AtelierEval: Agentic Evaluation of Humans & LLMs as Text-to-Image Prompters
Pith reviewed 2026-05-22 05:35 UTC · model grok-4.3
The pith
AtelierEval benchmarks the prompting proficiency of humans and multimodal LLMs for text-to-image generation across 360 tasks.
A machine-rendered reading of the paper's core claim, the machinery that carries it, and where it could break.
Core claim
AtelierEval is the first unified benchmark that quantifies prompting proficiency for text-to-image systems across 360 expert-crafted tasks grounded in a cognitive view and a taxonomy of real-world challenges, with a dual interface for humans and MLLMs.

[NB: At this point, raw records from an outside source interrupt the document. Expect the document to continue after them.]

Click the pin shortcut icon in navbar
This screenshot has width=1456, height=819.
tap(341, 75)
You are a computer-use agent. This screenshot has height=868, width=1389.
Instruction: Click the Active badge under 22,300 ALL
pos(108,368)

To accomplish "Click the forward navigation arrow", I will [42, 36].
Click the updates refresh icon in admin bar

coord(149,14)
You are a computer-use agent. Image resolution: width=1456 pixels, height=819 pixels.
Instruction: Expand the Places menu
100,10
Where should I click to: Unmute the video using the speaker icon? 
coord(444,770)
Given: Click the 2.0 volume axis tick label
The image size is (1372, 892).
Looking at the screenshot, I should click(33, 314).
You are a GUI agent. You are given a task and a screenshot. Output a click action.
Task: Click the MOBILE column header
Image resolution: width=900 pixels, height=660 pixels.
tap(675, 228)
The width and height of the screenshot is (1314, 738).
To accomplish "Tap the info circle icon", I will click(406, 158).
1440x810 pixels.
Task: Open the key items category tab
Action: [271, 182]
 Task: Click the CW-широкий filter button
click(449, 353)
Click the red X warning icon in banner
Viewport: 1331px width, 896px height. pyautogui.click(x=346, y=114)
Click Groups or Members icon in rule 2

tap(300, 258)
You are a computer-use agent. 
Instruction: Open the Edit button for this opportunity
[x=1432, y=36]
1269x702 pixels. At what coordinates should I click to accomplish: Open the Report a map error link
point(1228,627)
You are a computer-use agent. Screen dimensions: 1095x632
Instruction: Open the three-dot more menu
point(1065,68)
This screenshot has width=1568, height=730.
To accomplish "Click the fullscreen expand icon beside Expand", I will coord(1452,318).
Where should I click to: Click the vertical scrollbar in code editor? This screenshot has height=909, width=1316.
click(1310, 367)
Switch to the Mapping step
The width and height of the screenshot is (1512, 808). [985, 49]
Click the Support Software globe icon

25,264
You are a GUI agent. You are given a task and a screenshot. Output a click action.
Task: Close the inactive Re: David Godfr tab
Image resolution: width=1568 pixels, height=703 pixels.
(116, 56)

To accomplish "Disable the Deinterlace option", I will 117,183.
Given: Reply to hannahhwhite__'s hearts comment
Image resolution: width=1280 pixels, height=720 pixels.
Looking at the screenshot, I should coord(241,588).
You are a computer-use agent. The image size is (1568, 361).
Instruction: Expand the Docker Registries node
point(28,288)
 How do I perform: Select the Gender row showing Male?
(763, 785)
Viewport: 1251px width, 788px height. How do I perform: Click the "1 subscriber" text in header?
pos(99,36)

AtelierJudge, a skill-based memory-augmented agentic evaluator, produces subjective and objective scores for prompt-image pairs and achieves a Spearman correlation of 0.79 with human experts. Benchmarking 8 MLLMs against 48 human users across 4 T2I backends validates the benchmark as a diagnostic tool and reveals the superiority of mimicry over planning.
What carries the argument
AtelierJudge, a skill-based memory-augmented agentic evaluator that assigns subjective and objective scores to prompt-image pairs.
If this is right
- Prompting proficiency can be measured independently of the downstream text-to-image model's quality.
- The same 360 tasks and dual interface allow direct comparison of human and MLLM prompting performance.
- Mimicry-based prompting strategies produce higher-scoring results than planning-based strategies.
- Future prompter designs should incorporate image-augmented methods rather than text-only planning.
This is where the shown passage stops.